### SOURCE

******************************

Plus de quatre mois après l’attaque du 7 octobre par le Hamas, les bombardements israéliens sur Gaza se poursuivent et le nombre de victimes atteint des sommets effroyables. Plus de 30 000 victimes dont la moitié sont des femmes et des enfants. Malgré le verdict de la CIJ et ses ordonnances pour éviter le génocide, le gouvernement de Netanyahou semble décidé à poursuivre les massacres. Dans ce contexte totalement inédit, Pierre Stambul, porte-parole de l’UJFP, une « autre voix juive », a bien voulu répondre à nos questions.
Le Chélif : Pour commencer, pouvez-vous nous présenter l’organisation dont vous êtes un des porte-parole, et nous parler des actions que vous menez pour la reconnaissance des droits des Palestiniens ?
Pierre Stambul : L’Union Juive Française pour la Paix (UJFP) a été fondée en 1994 avec le mot d’ordre « Pas de crimes en notre nom ». Rapidement, nous avons trouvé les mots qu’il faut mettre sur la guerre qu’Israël mène contre le peuple palestinien : occupation, colonisation, crimes de guerre, crimes contre l’humanité, apartheid, suprémacisme et à présent génocide. L’UJFP est une association juive antisioniste. Elle est la composante juive dans le mouvement de solidarité. Elle fait partie de BDS France (Boycott, Désinvestissement, Sanctions contre l’État d’Israël). Nous revendiquons le fait que le droit international soit appliqué à la Palestine : fin de l’occupation et de la colonisation, fin du blocus de Gaza, destruction du mur, libération des prisonniers, égalité des droits pour tous les habitants de la région, retour chez eux des réfugiés palestiniens, jugement des criminels de guerre.
L’UJFP est une association qui dénonce le racisme sous toutes ses formes : contre les Noirs, les Arabes les Roms, les Musulmans, les Juifs. Nous ne faisons pas de l’antisémitisme un racisme à part. Beaucoup d’entre nous ont des histoires familiales reliées au génocide nazi et nous dénonçons l’instrumentalisation de l’antisémitisme pour criminaliser les Palestiniens et leurs soutiens.
L’UJFP soutient la société civile palestinienne. Depuis 2016, une solidarité active entre les paysans du Sud-Est de la Bande de Gaza et l’UJFP a abouti à de grandes réalisations : la construction d’un château d’eau, des canalisations, une maison des paysans, une pépinière solidaire, le recrutement d’un agronome … Depuis le début du génocide, l’UJFP soutient deux équipes à Gaza qui réussissent à fournir aux réfugiés des vêtements, des chaussures, des tentes, des toilettes. Et surtout des repas.
Que pensez-vous de la manière dont une partie des médias français couvre la guerre à Gaza ?

******************************

### CONSIGNE A
D'après l'entretien, en quelle année l'Union Juive Française pour la Paix a-t-elle été fondée ?
Les enregistrements ci-dessous n'ont aucun rapport avec l'entretien.

******************************

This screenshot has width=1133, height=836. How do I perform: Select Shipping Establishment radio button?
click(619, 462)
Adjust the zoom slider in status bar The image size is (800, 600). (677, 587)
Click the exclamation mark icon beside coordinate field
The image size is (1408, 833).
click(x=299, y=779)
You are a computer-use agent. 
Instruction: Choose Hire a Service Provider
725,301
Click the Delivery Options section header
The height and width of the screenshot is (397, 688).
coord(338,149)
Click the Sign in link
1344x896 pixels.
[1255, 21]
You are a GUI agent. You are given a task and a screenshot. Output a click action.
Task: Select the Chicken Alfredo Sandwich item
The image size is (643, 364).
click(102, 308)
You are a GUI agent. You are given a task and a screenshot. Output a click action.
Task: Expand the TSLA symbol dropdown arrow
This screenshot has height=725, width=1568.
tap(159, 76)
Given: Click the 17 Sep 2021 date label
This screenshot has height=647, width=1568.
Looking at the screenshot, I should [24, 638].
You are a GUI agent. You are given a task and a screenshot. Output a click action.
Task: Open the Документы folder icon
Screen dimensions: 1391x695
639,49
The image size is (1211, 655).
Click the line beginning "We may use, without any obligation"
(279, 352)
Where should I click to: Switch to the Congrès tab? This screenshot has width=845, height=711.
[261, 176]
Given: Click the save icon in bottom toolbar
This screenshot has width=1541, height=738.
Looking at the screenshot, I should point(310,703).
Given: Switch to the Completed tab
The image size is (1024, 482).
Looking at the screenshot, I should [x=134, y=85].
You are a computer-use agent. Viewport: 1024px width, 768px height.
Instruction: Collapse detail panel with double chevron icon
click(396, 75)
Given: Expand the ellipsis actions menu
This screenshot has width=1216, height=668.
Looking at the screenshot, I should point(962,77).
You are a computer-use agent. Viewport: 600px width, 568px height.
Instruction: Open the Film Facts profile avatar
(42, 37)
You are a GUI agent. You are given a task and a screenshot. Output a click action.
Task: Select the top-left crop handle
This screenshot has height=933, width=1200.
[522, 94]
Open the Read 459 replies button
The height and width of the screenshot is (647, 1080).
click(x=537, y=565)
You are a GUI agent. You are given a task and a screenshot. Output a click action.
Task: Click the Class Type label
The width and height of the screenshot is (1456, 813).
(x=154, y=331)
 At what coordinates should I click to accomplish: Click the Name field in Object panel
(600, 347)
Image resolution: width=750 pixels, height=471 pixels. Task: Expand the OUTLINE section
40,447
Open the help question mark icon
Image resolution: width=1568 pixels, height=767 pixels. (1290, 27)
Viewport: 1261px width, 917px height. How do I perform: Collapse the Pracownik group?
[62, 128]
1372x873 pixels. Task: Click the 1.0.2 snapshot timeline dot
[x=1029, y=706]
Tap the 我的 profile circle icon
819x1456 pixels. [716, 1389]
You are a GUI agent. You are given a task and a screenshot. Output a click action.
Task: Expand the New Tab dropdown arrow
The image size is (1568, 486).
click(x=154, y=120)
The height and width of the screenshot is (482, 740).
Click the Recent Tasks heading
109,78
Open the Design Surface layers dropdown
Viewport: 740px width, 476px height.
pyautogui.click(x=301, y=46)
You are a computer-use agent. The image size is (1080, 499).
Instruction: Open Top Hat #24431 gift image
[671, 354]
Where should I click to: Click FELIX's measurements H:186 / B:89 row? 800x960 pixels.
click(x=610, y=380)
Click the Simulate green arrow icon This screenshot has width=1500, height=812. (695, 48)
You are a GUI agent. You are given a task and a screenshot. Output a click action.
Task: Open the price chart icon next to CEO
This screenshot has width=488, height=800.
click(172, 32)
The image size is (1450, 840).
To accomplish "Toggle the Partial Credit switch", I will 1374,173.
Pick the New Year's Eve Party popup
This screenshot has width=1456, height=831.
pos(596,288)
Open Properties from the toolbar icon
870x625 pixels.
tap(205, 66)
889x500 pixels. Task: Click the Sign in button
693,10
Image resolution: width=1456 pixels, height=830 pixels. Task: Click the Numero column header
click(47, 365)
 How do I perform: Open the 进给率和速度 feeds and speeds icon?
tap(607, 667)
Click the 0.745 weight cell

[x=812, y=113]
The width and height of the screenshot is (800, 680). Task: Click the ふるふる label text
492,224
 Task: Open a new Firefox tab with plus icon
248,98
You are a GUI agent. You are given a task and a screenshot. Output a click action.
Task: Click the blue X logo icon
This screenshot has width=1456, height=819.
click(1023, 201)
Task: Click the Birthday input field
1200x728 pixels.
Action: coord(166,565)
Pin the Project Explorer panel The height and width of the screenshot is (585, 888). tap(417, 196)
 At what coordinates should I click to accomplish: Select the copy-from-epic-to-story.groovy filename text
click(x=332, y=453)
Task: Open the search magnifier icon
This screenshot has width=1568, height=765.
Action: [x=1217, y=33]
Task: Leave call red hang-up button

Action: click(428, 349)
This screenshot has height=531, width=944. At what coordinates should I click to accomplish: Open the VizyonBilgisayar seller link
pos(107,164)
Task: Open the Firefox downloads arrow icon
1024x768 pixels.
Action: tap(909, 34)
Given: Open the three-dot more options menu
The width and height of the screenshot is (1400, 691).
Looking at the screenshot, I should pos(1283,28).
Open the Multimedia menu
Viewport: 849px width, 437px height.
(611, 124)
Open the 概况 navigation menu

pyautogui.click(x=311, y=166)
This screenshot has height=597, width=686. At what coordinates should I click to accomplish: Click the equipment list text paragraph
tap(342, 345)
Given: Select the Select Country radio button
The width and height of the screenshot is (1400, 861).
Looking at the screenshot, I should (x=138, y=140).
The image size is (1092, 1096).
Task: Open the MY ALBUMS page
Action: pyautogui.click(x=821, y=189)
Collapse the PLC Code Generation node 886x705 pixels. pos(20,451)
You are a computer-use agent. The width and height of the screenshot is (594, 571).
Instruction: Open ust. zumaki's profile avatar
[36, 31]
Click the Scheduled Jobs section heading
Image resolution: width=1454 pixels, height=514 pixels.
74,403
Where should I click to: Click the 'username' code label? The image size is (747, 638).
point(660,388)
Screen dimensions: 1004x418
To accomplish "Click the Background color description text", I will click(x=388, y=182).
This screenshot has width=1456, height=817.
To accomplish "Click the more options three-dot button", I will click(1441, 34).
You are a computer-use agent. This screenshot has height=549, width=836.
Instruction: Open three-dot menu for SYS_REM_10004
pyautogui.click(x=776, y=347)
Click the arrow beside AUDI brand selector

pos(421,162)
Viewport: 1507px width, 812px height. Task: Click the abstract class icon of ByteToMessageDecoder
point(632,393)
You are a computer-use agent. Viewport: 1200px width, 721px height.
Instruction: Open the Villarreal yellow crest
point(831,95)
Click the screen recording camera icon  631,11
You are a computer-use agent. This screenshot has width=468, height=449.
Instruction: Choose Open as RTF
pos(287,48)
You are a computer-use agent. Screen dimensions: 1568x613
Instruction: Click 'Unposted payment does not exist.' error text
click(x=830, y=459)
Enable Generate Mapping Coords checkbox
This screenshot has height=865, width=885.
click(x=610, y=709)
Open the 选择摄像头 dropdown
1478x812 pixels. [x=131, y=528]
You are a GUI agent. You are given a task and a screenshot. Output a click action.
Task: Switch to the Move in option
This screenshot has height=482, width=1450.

******************************

### CONSIGNE B
Comptez les lignes des enregistrements qui contiennent la chaîne « more », en tenant compte de la casse, et donnez seulement ce nombre.

### RÉPONSE A
En 1994.

### RÉPONSE B
2